→ Testo citato
Sono molte le persone che sognano di andare all'estero, poche sono quelle che effettivamente lo fanno. Non intendo “andare all'estero” in vacanza o per vedere monumenti importanti, ma per entrare effettivamente a far parte di una nuova comunità. Io posso dire di aver avuto la fortuna di aver realizzato questo sogno: il 20 Agosto sono partita per trascorrere quella che sarebbe diventata l’avventura per me più entusiasmante.

E così, alle sei di mattina in un bel mercoledì di quattro mesi fa, ho lasciato Milano per andare verso una nuova vita in Florida e trascorrere quattro mesi in una cittadina chiamata Coconut Creek, ad un'oretta di viaggio dalla grande Miami. Ero pronta per assaggiare quello che è la vita americana. 

La scuola che ho frequentato si chiama North Broward Preparatory School, un campus molto grande che ha anche i dormitori per gli studenti internazionali. Io vivevo nel “dorm”, quindi ho condiviso la stanza con altre tre ragazze (due brasiliane e un'austriaca) e ho vissuto con altri cento fra ragazzi e ragazze da tutto il mondo. Cinesi, italiani, spagnoli, brasiliani, messicani, americani, giapponesi, russi, ucraini tutti sono lo stesso tetto.

→ Materiale
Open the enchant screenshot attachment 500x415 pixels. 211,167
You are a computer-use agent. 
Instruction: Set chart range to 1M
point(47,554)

→ Il quesito
Secondo il testo citato, con quante ragazze veniva condivisa la stanza nel dormitorio e di quale nazionalità erano? Per rispondere basati unicamente sul testo citato.

→ Risposta all'esercizio
Con altre tre ragazze: due brasiliane e un'austriaca.